Ahead of the 2019 season, Harmer joined Essex, helping them to third place in Division 2 of the County Championship. After the 2020 season was cancelled, Harmer played for Lincolnshire in the 2021 Women's Twenty20 Cup, playing three matches, scoring 93 runs and taking 4 wickets. She continued to play for Essex in the Women's London Championship. Harmer joined Derbyshire for the 2022 season. In Derbyshire's victory over Yorkshire, she scored her maiden Twenty20 half-century, 70 from 35 balls.

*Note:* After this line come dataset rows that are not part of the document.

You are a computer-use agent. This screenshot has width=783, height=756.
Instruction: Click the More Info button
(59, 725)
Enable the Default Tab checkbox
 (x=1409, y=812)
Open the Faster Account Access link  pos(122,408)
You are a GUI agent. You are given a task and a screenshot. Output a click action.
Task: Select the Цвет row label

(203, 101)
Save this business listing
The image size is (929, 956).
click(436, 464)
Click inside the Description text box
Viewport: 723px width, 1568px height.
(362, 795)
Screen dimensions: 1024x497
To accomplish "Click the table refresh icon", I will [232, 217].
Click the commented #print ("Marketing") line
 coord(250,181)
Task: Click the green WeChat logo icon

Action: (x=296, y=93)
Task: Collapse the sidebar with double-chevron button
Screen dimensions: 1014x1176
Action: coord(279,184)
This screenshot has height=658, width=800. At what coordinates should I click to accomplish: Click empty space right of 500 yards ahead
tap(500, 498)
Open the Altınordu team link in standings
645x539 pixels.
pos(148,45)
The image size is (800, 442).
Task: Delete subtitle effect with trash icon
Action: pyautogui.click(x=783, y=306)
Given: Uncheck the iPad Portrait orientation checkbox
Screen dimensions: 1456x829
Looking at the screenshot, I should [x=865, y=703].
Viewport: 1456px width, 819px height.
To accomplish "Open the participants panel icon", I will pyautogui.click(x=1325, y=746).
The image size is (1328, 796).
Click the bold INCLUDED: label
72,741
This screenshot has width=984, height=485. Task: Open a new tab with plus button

Harmer was named in the Lightning squad for the 2020 Rachael Heyhoe Flint Trophy, but did not play a match. She made her debut for the side in 2021, in the opening match of the Charlotte Edwards Cup against South East Stars, in which she made 34 from 25 balls. She went on to play five more matches in the Charlotte Edwards Cup, scoring 70 runs overall, as well as three matches in the Rachael Heyhoe Flint Trophy. She played seven matches for Lightning in 2022, across the Charlotte Edwards Cup and the Rachael Heyhoe Flint Trophy, scoring 105 runs. She was also in the Northern Superchargers squad for The Hundred, but did not play a match. In 2023, she played two matches for The Blaze (the new name for Lightning). In 2024, she played two matches for The Blaze. Harmer left The Blaze when her contract expired in October 2024.